━━ Extrait choisi ━━
Importations de céréales : comment l'Afrique du Nord veut limiter sa dépendance en irriguant le Sahara
Au Maghreb, le soutien à l’agriculture irriguée amène une lueur d’espoir pour la réduction des importations de céréales, mais soulève les critiques.
Au Maghreb, le soutien à l’agriculture irriguée amène une lueur d’espoir pour la réduction des importations de céréales, mais soulève les critiques.
Le changement climatique a accentué en Afrique du Nord la multiplication des épisodes de sécheresse et une mauvaise répartition des précipitations au cours du cycle végétatif, ce qui a déjà commencé à peser sur le moral des agriculteurs locaux et provoqué la baisse des surfaces de céréales conduites en agriculture pluviale, notamment au Maroc. Les gouvernements aimeraient pouvoir se tourner vers la mise en culture du Sahara, grâce à l'irrigation. De façon plus générale, la progression des surfaces en irrigué permet de pallier en partie le recul des rendements en pluvial.
━━━
━━ Lignes ━━
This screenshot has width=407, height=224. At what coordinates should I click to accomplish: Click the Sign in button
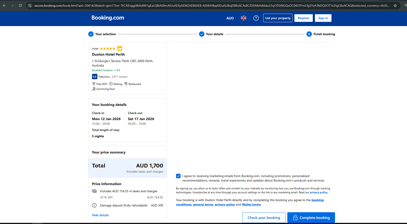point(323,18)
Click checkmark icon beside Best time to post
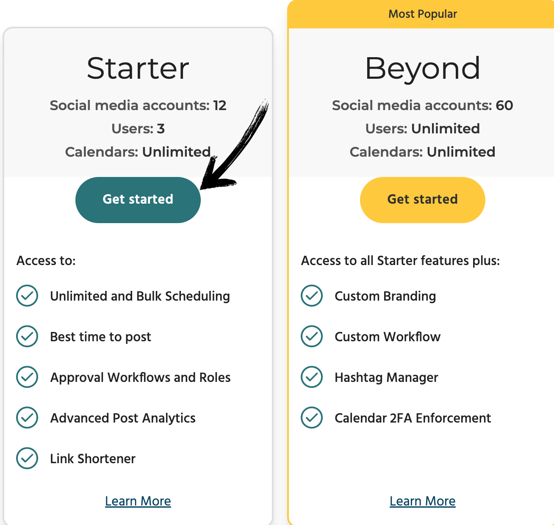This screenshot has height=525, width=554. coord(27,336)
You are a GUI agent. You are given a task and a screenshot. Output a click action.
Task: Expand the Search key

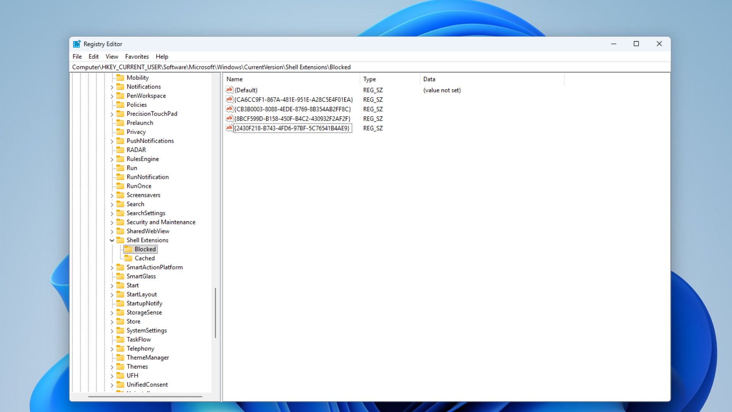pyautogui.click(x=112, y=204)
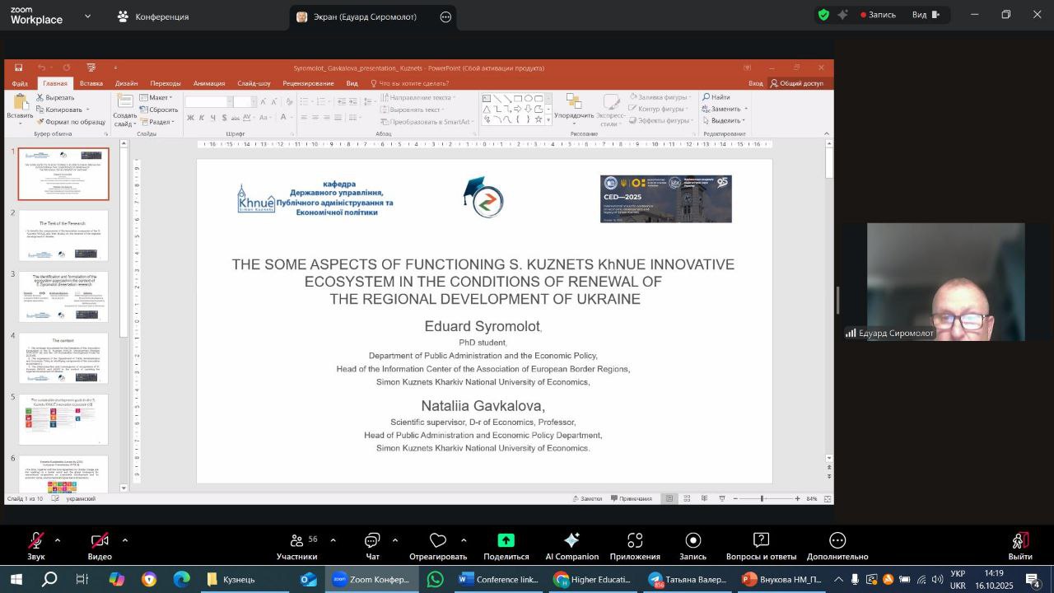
━━━
Consignes ::
A: Recopiez le texte sur les importations de céréales, de « Le changement climatique » jusqu'à « rendements en pluvial. » inclus.
B: Résumez en deux phrases le texte sur les importations de céréales.

Résultats ::
A:
Le changement climatique a accentué en Afrique du Nord la multiplication des épisodes de sécheresse et une mauvaise répartition des précipitations au cours du cycle végétatif, ce qui a déjà commencé à peser sur le moral des agriculteurs locaux et provoqué la baisse des surfaces de céréales conduites en agriculture pluviale, notamment au Maroc. Les gouvernements aimeraient pouvoir se tourner vers la mise en culture du Sahara, grâce à l'irrigation. De façon plus générale, la progression des surfaces en irrigué permet de pallier en partie le recul des rendements en pluvial.

B: En Afrique du Nord, le changement climatique a multiplié les sécheresses et fait baisser les surfaces de céréales cultivées en pluvial, notamment au Maroc. Les gouvernements aimeraient donc mettre le Sahara en culture grâce à l'irrigation, un soutien qui laisse espérer une réduction des importations de céréales mais soulève des critiques.